**Work item:**
Could you output the whole listing exactly as it stands, minus any images?

Content starts

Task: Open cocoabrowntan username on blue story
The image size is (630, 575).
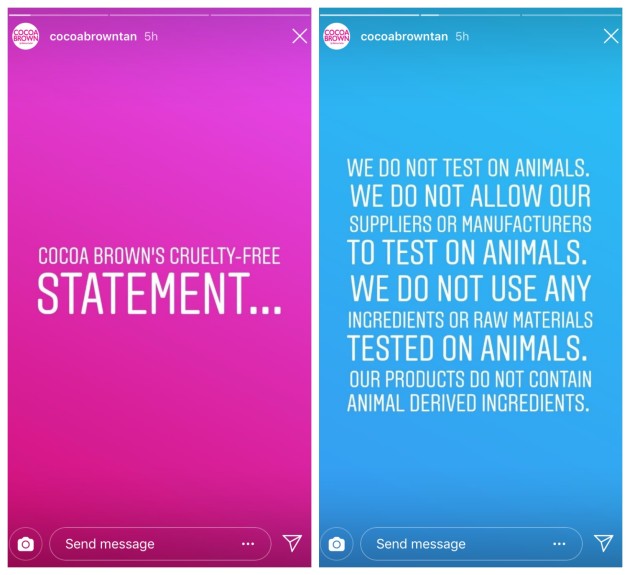Action: pos(404,36)
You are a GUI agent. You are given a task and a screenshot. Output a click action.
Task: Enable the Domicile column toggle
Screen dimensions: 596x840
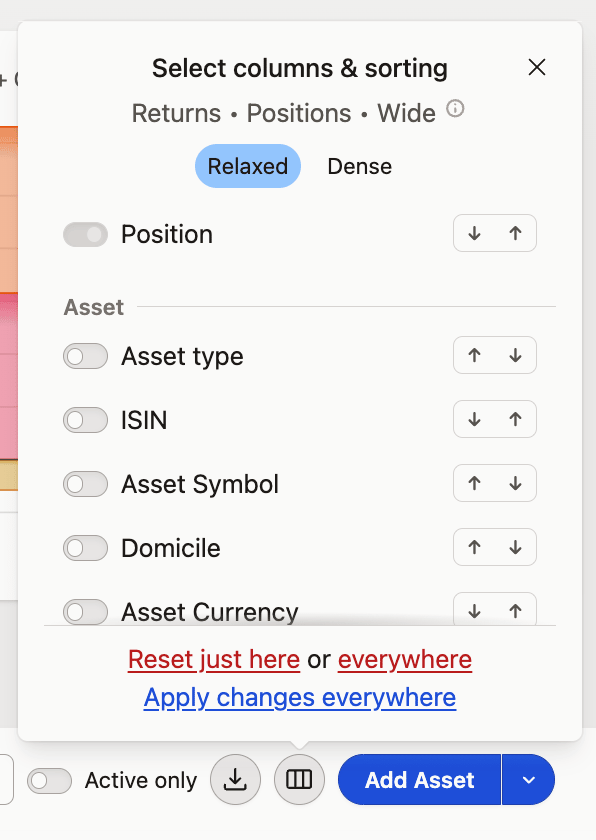tap(85, 548)
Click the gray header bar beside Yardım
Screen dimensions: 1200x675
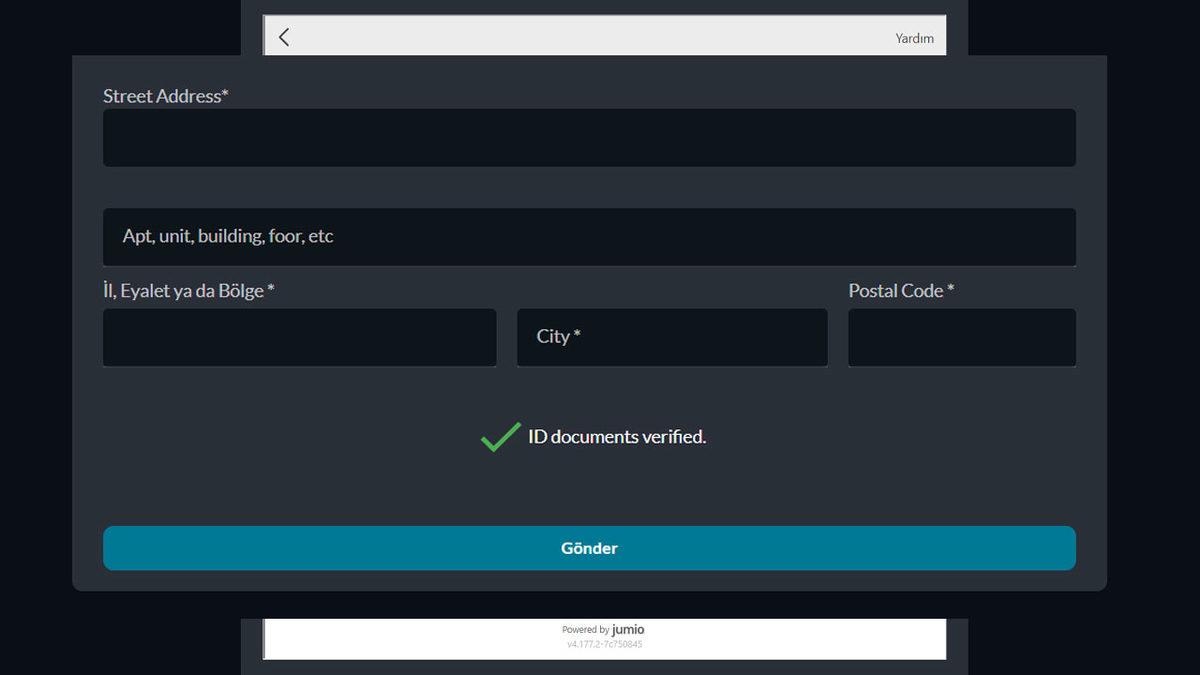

Content ends

**Answer section:**
Task: Open cocoabrowntan username on blue story
The image size is (630, 575).
Action: pos(404,36)
You are a GUI agent. You are given a task and a screenshot. Output a click action.
Task: Enable the Domicile column toggle
Screen dimensions: 596x840
tap(85, 548)
Click the gray header bar beside Yardım
Screen dimensions: 1200x675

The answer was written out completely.